Extract Block Start
It wasn’t atheism. It was the ontology, and Sartre’s analysis of bad faith that seemed so different from the other philosophers I was reading — I mean Aquinas, Descartes, Kant.

Personal or academic challenges?

Languages. I’ve studied Latin, Spanish, French and German, but I’ve never done well or become fluent in any of them.

Earlier, you said as a kid you were interested in becoming a philosopher. As an undergrad, when did you decide to commit to philosophy exactly?

It’s difficult to say. I know I read much beyond my course work for the philosophy major. I was motivated enough to do a Master’s degree, and once I started that I was hooked. Good teachers again. Thomas Busch (for Sartre and Merleau-Ponty), Jack Caputo (for Husserl and Heidegger), and John Tich, whose course on Nietzsche was mainly about the Greeks (whom he could recite from memory in the original Greek) and Heidegger.

What did your parents make of this decision?

They were cool with it since they didn’t know what philosophy was.

Ha! Did you ever consider doing anything else?

Yes, I was a private detective for about three years. I worked for an agency investigating bank fraud among other things and I thought about getting my own license. Although I didn’t solve many cases the agency thought I was quite good because I knew how to write and they required written reports to keep their clients happy. There was a moment I considered going to law school, but my experience testifying in court on these bank cases quickly changed my mind.

What was the experience testifying like?
Extract Block End
Data excerpts Block Start
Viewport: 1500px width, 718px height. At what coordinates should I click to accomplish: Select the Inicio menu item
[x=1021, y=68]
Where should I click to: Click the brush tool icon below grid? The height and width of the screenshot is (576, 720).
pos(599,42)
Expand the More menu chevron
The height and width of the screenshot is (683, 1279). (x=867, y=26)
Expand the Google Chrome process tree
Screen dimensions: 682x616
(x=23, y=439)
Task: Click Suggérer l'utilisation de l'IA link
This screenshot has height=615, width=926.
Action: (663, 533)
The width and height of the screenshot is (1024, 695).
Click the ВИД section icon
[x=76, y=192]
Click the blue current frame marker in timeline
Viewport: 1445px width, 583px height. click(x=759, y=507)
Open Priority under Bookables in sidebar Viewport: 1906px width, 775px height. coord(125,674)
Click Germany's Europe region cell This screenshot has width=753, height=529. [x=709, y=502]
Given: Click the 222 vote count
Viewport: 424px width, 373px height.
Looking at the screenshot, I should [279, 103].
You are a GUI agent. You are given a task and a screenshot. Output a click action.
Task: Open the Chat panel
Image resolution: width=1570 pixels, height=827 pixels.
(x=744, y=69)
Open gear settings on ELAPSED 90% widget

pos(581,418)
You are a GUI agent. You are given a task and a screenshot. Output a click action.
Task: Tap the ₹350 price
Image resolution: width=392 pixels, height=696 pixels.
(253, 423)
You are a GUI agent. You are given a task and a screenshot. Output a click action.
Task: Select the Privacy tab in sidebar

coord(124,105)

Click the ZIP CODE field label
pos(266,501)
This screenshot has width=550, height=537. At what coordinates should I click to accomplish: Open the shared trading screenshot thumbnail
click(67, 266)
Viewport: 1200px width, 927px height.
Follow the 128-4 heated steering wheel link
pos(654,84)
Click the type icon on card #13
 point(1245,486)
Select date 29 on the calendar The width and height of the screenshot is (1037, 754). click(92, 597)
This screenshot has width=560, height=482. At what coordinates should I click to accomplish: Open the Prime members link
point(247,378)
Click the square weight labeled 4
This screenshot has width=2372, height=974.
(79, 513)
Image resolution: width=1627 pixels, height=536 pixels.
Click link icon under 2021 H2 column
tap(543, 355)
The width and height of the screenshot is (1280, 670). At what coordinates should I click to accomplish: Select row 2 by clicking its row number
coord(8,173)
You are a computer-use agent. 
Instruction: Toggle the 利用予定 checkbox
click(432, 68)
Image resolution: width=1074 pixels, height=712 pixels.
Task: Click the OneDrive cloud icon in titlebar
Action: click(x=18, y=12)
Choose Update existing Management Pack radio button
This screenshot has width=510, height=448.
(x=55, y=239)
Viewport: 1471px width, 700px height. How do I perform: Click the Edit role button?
Data excerpts Block End
_Problems and tasks_
1) List every language the interviewee says they have studied, as named in the interview above.
2) According to the interview, for roughly how long did the interviewee work as a private detective?
3) Write the next part of the interview with the philosopher, starting after its final line.

_Answers to the exercises_
1) Latin, Spanish, French, German

2) About three years.

3)
Testifying in court as an expert witness — or at least as someone who was familiar with the complexities of the various bank-related crimes — was always interesting, but it was strictly reporting the facts of the case and explaining to the court precisely what was done. So not extremely exciting.

If you could go back in time, and give yourself advice back then, what would it be?

I often think about this but I conclude that I don’t want to offer advice to my past self because I would likely want to do things differently. But if I did things differently my life (with which I am quite happy today) would likely be quite different. So why mess with a good thing?

Sure. When did you decide to go for the PhD? Where did you want to go and why? Receive any guidance on that front?

After college I worked for a year in Wisconsin as a land surveyor. With friends I went to Europe for a summer. Then I went back home to Philadelphia and worked for another year before deciding to do the Masters, which I did at Villanova. I continued to work as I studied for the MA – I don’t think there was any funding available, although Villanova gave me a tuition waiver.

What did you focus on at Villanova?

Phenomenology. I wrote my first published article there on Husserl’s phenomenology of time-consciousness.

Surprises?

The community of students and professors were super friendly and helpful. It was a great place to do the MA. More recently I was surprised to learn that the current Pope was a student at Villanova at the same time. He did some philosophy courses as an undergraduate there – I think Caputo was one of his teachers. But I never met him, as far as I know.

Philosophically, what was trending at Villanova?

Phenomenology. Husserl, Heidegger, Merleau-Ponty and Sartre. It wasn’t yet post-phenomenological continental philosophy. There was history of philosophy and some analytic and social-political philosophy, but my focus was on phenomenology.

And when’d you start contemplating a PhD?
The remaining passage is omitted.